» 書面練習 1: 請重寫 Keywords Search 題解程式碼的一段：從含有 "struct Node" 的那行起，到 "insert(Node *root, char *s)" 為止，並將其中的 "fail" 一律換成 "failLink"。
» 書面練習 2: Keywords Search 的題解把這道題稱為什麼演算法的裸題？

» 給定文本:
————————

HDU2222 LibreOJ10057 Keywords Search

題目連結 HDU
題目連結 LibreOJ

• 題意：給定 $N$ 個 keyword 和一個匹配字串，問多少個 keyword 出現在匹配字串裡。
• 題解：AC 自動機裸題。

  #pragma GCC optimize(2)
  #include <bits/stdc++.h>
  using namespace std;
  typedef pair<int, int> PII;
  typedef long long LL;
  const int INF = 1e9;
  const int MXN = 3e5 + 5;
  const int MXS = 1e7 + 5;
  const int MXW = 26;
  const LL MOD = 10009;
  const LL seed = 31;
  #define MP make_pair
  #define PB push_back
  #define F first
  #define S second
  #define FOR(i, L, R) for (int i = L; i != (int)R; ++i)
  #define FORD(i, L, R) for (int i = L; i != (int)R; --i)
  #define IOS                                                                    \
      cin.tie(NULL);                                                             \
      cout.tie(NULL);                                                            \
      ios_base::sync_with_stdio(false);
  
  struct Node
  {
      char ch;
      int v;
      Node *next[MXW];
      Node *fail;
      Node(): v(0), fail(0) { memset(next,0,sizeof(next)); }
  };
  
  void insert(Node *root, char *s)
  {
      int sz = strlen(s);
      FOR(i, 0, sz)
      {
          int v = s[i] - 'a';
          if (root->next[v] == NULL)
          {
              root->next[v] = new Node();
          }
          root = root->next[v];
          root->ch = s[i];
      }
      ++root->v;
  }
  
  queue<Node *> q;
  void bulidAC(Node *root)
  {
      Node *k, *tmp;
      FOR(i, 0, MXW)
      {
          if (root->next[i] != NULL)
          {
              root->next[i]->fail = root;
              q.push(root->next[i]);
          }
      }
      while (!q.empty())
      {
          k = q.front();
          q.pop();
          FOR(i, 0, MXW) if (k->next[i] != NULL)
          {
              tmp = k->fail;
              while (tmp != NULL)
              {
                  if (tmp->next[i] != NULL)
                  {
                      k->next[i]->fail = tmp->next[i];
                      break;
                  }
                  tmp = tmp->fail;
              }
              if (tmp == NULL)

————————

» 記錄資料:
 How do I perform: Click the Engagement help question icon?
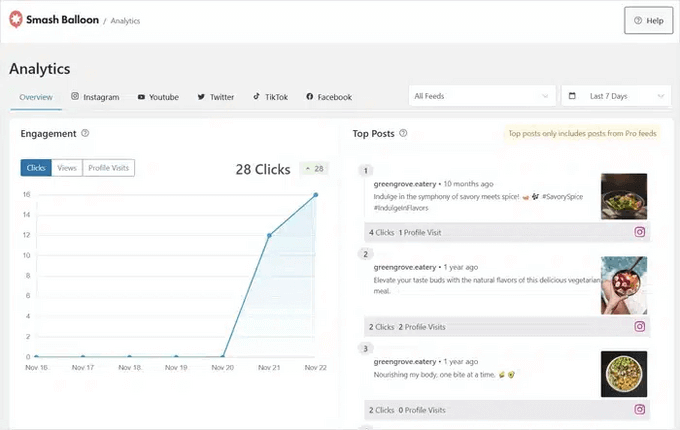[x=85, y=133]
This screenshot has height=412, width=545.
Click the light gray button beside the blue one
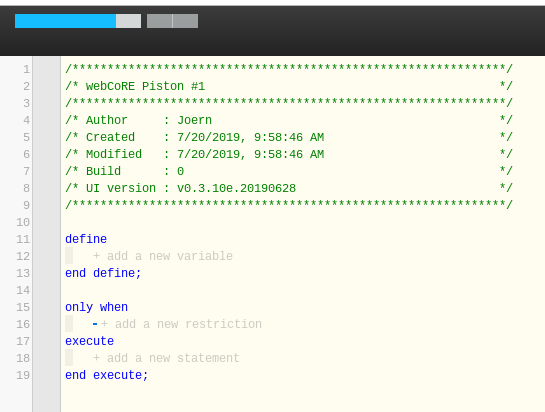(x=129, y=21)
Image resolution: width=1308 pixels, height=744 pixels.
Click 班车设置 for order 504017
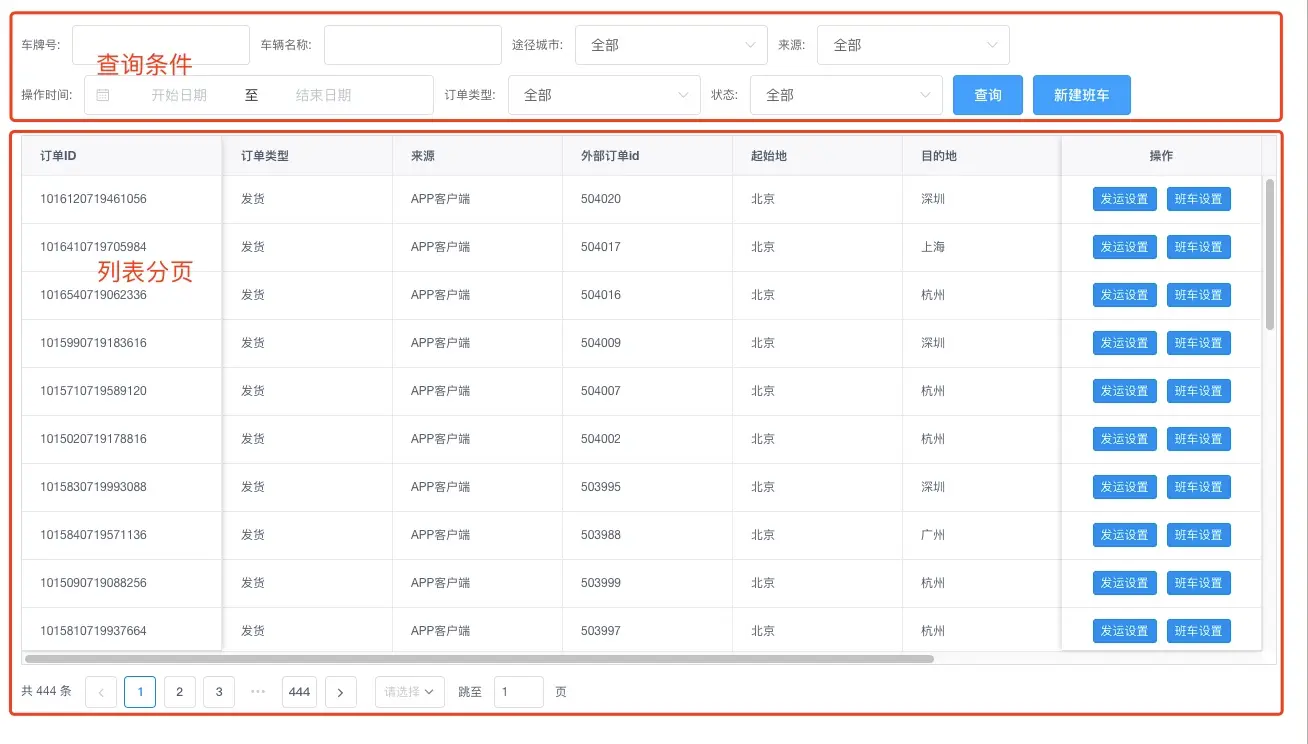(1199, 247)
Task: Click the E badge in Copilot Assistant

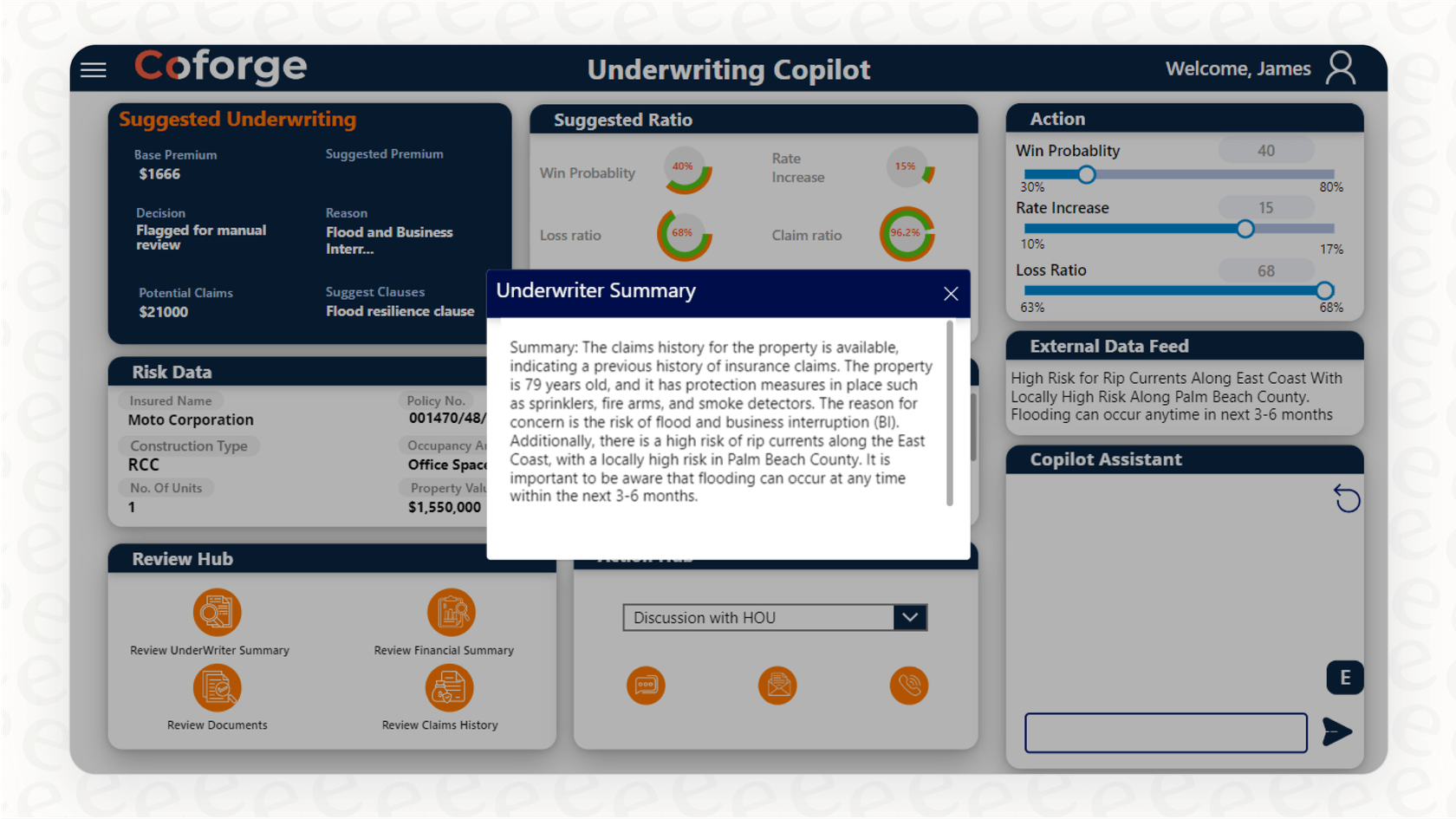Action: click(x=1344, y=678)
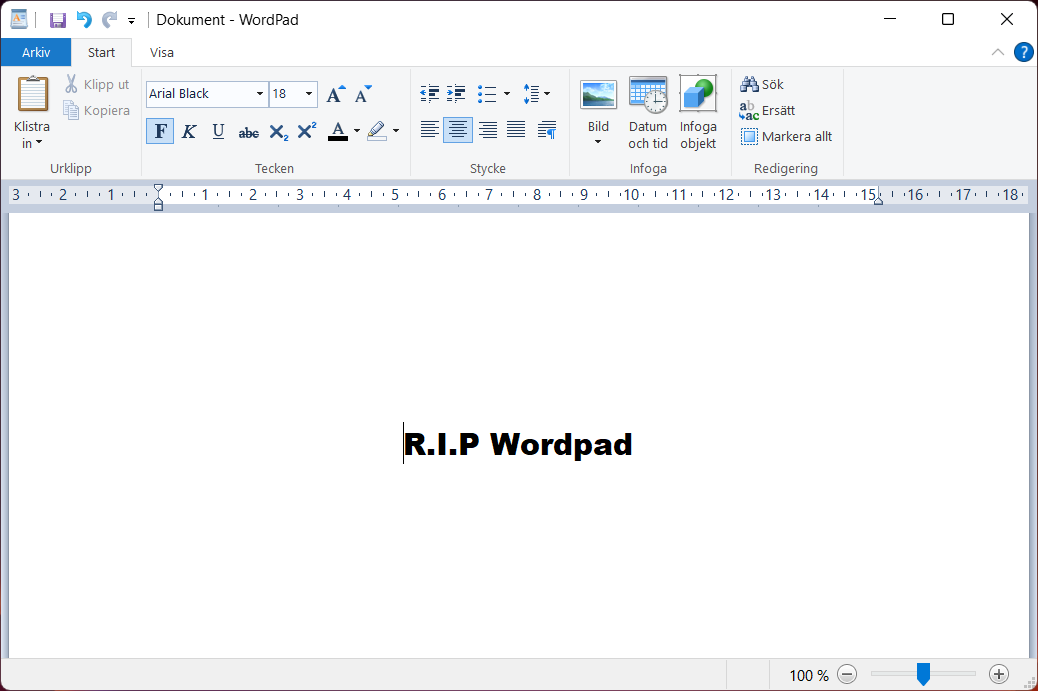Open the text color dropdown arrow
This screenshot has width=1038, height=691.
click(356, 130)
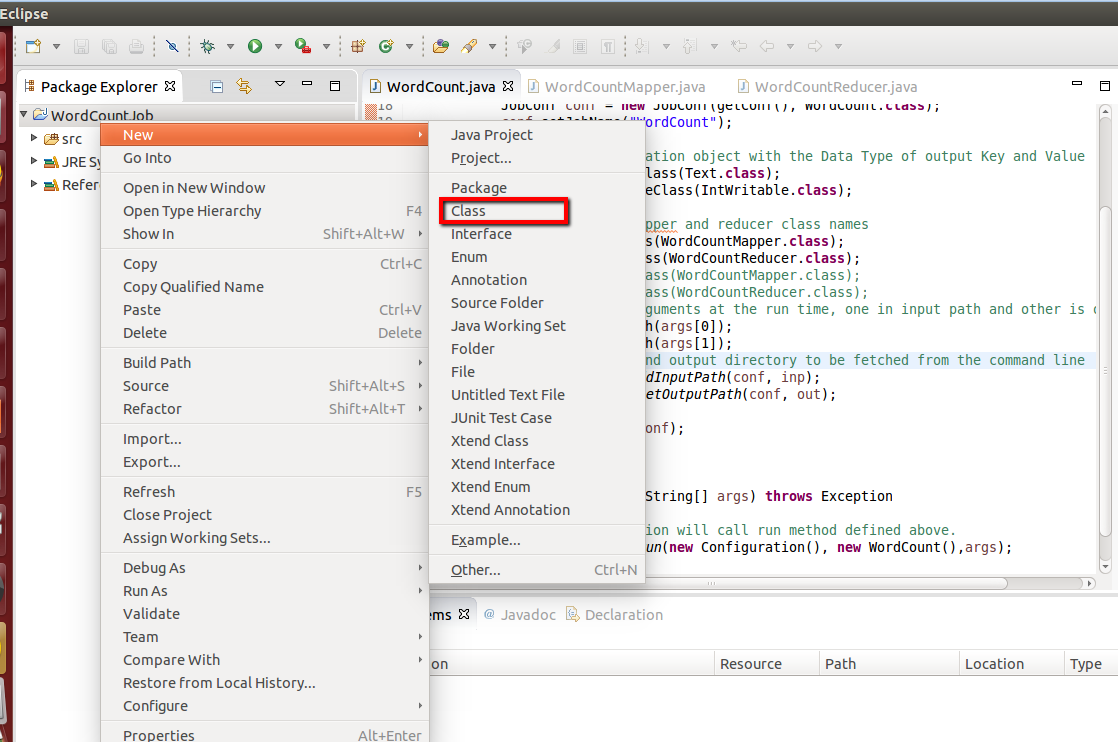Open the Run button dropdown arrow
The width and height of the screenshot is (1118, 742).
278,46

————————

» 完整回答 1:
struct Node
  {
      char ch;
      int v;
      Node *next[MXW];
      Node *failLink;
      Node(): v(0), failLink(0) { memset(next,0,sizeof(next)); }
  };
  
  void insert(Node *root, char *s)

» 完整回答 2: AC 自動機。